Pax grabbed the vodka. She knew she could call Mack from the hotel phone, try to pacify him, reassure him, entreat him not to rake up the past, but she couldn’t face the ranting and paranoia; he was at least half a bottle of Scotch ahead of her and they were getting nowhere. Let him freeze to the roof with his self-pitying tears. He wasn’t getting Kes.
In the bathroom to pee, she caught her reflection, registering her hard-heartedness, shocked by it. Had her mother felt this way about her father, or was it different with a lover to share the burden? Should she just find somebody to sleep with to exonerate Mack, like divorcing husbands in the fifties forced to book a prostitute and a hotel for the private detective to photograph, grounds for divorce established.

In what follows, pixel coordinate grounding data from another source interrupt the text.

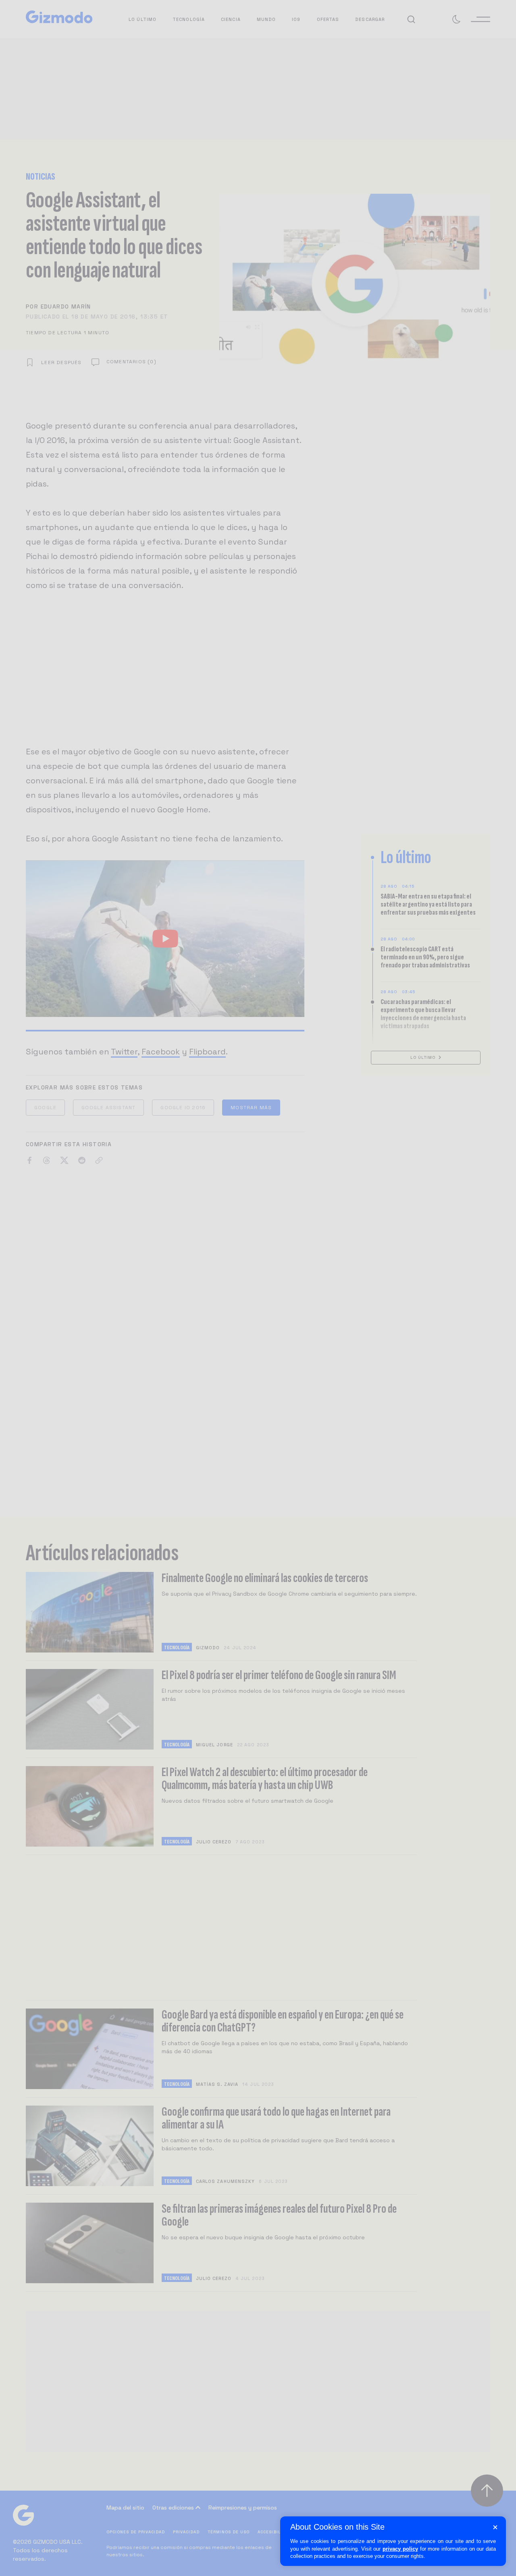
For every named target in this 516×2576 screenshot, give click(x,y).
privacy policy (400, 2549)
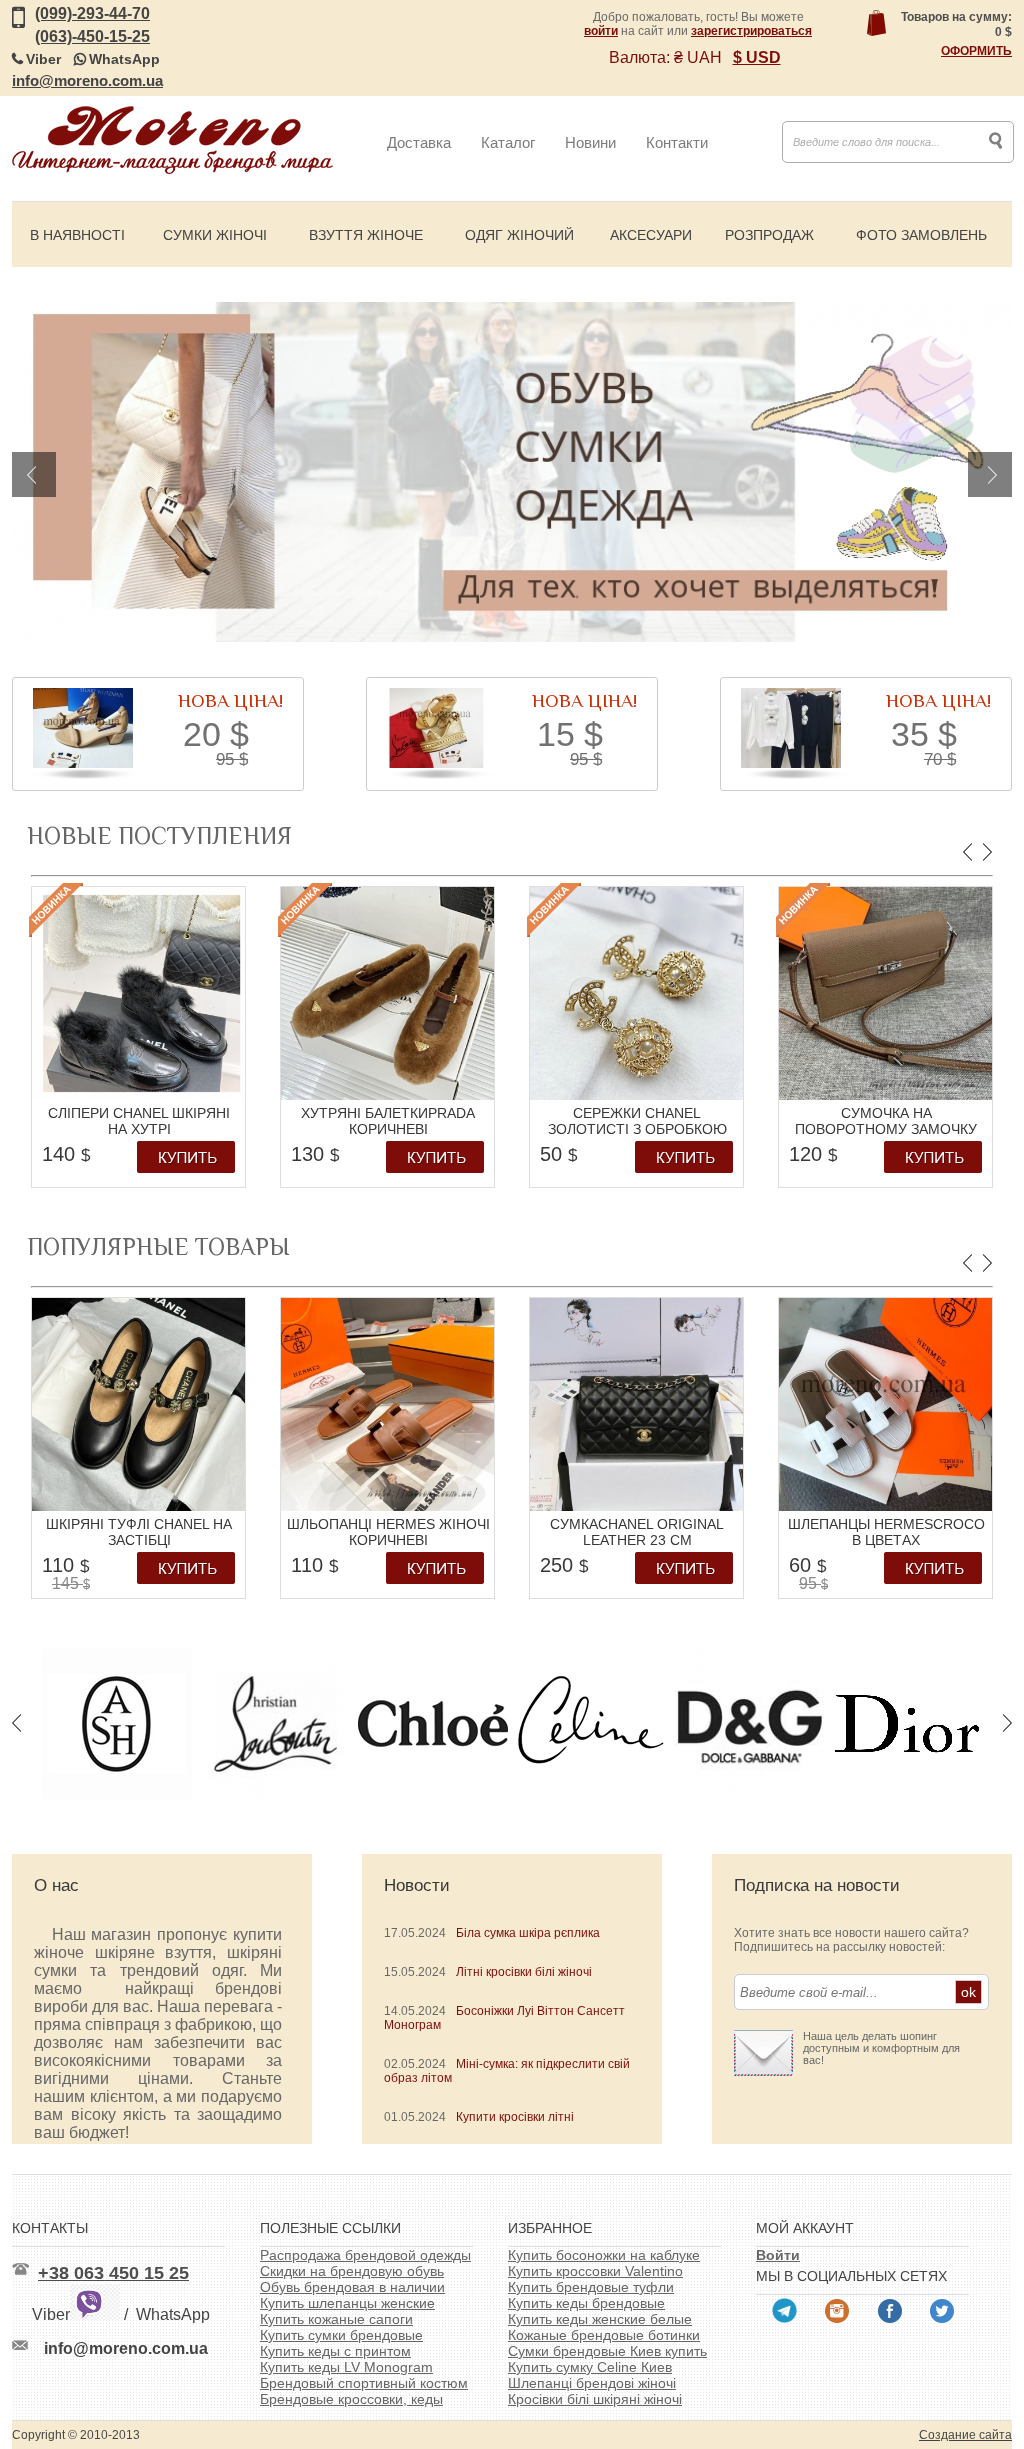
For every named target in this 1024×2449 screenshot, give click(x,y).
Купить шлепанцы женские (347, 2303)
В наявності (77, 235)
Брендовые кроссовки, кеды (351, 2399)
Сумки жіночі (215, 235)
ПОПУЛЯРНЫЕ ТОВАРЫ (158, 1246)
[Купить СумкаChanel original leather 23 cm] (689, 1573)
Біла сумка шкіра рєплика (528, 1933)
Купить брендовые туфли (591, 2287)
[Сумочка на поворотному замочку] (885, 1096)
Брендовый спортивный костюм (364, 2383)
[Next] (990, 474)
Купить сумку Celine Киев (590, 2367)
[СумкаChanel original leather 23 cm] (636, 1507)
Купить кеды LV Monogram (346, 2367)
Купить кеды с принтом (335, 2351)
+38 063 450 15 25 (113, 2273)
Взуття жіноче (366, 235)
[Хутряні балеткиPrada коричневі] (387, 1096)
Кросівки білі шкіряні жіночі (595, 2399)
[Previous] (34, 474)
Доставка (419, 142)
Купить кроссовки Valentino (595, 2271)
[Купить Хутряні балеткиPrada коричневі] (440, 1162)
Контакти (677, 142)
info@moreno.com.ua (87, 80)
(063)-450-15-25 (92, 36)
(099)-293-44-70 (92, 13)
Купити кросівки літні (515, 2117)
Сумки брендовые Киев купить (607, 2351)
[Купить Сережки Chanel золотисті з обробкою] (689, 1162)
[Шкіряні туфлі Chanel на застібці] (138, 1507)
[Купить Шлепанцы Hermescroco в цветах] (938, 1573)
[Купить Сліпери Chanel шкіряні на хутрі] (191, 1162)
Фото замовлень (921, 235)
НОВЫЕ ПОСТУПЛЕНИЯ (159, 835)
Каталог (508, 142)
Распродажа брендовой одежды (365, 2255)
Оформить (976, 51)
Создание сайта (965, 2435)
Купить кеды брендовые (586, 2303)
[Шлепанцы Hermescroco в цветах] (885, 1507)
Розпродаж (769, 235)
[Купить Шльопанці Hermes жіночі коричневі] (440, 1573)
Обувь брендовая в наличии (352, 2287)
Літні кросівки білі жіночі (524, 1972)
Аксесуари (651, 235)
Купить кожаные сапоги (336, 2319)
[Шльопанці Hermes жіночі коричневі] (387, 1507)
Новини (590, 142)
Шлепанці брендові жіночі (592, 2383)
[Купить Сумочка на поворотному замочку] (938, 1162)
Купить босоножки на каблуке (604, 2255)
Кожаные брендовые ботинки (604, 2335)
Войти (778, 2255)
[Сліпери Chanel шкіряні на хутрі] (138, 1096)
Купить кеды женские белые (600, 2319)
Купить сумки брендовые (341, 2335)
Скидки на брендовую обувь (352, 2271)
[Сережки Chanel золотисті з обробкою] (636, 1096)
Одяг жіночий (519, 235)
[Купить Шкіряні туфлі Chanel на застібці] (191, 1573)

She thought fleetingly of Bay, her first teenage love, their reunion at her grandfather’s funeral coinciding with the dawning realisation that her marriage was beyond repair. Their paths had crossed several times since then, his flirtation an open invitation, his reputation a big BEWARE sign. She’d seen past it all. Now a husband and father, his eyes mirrored hers, a fellow member of the unhappy spouse club, a secret society whose members became evermore apparent to Pax these days. One certainly didn’t have to look too closely to see the cracks all over Bay’s marriage to his icy Dutch wife. But cracked mirrors brought bad luck. He’d broken her heart twice over fourteen years ago, and revenge on both their houses was not her style.
If Mack thought she was having an affair, he didn’t know her at all. But that, surely, was at the decayed roots of it all – his wife had always been ultra-feminine and submissive in his eyes, needing a big, strong man to steer the way. Had Tishy been lying in another man’s bed, he’d find this easier to comprehend. Pax, alone and defiant, made no sense to him.
Within minutes, she was pacing frantically again, faster than ever, the restless laps of the marriage breaker. The puppy was now snoring contentedly under the luggage rack, full of steak. She turned on the television, not caring what was showing, just needing its comforting glow. An old Bond movie was halfway through, Sean Connery’s brio so reminiscent of Mack’s – reassuringly familiar, chauvinist and offering a straightforward solution to problem women. Troublesome Bond girls, those beauties who were too clingy, too bright, or in love with the baddies, simply died.